> **What the task asks**:
The output should be limited to the line holding "The height and" and the lines after it through the end of the entries, each restated exactly.
---------- Supplied information ----------
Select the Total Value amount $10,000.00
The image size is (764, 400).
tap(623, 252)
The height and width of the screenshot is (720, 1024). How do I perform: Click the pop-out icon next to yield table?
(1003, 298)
----------
> **Task solution**:
The height and width of the screenshot is (720, 1024). How do I perform: Click the pop-out icon next to yield table?
(1003, 298)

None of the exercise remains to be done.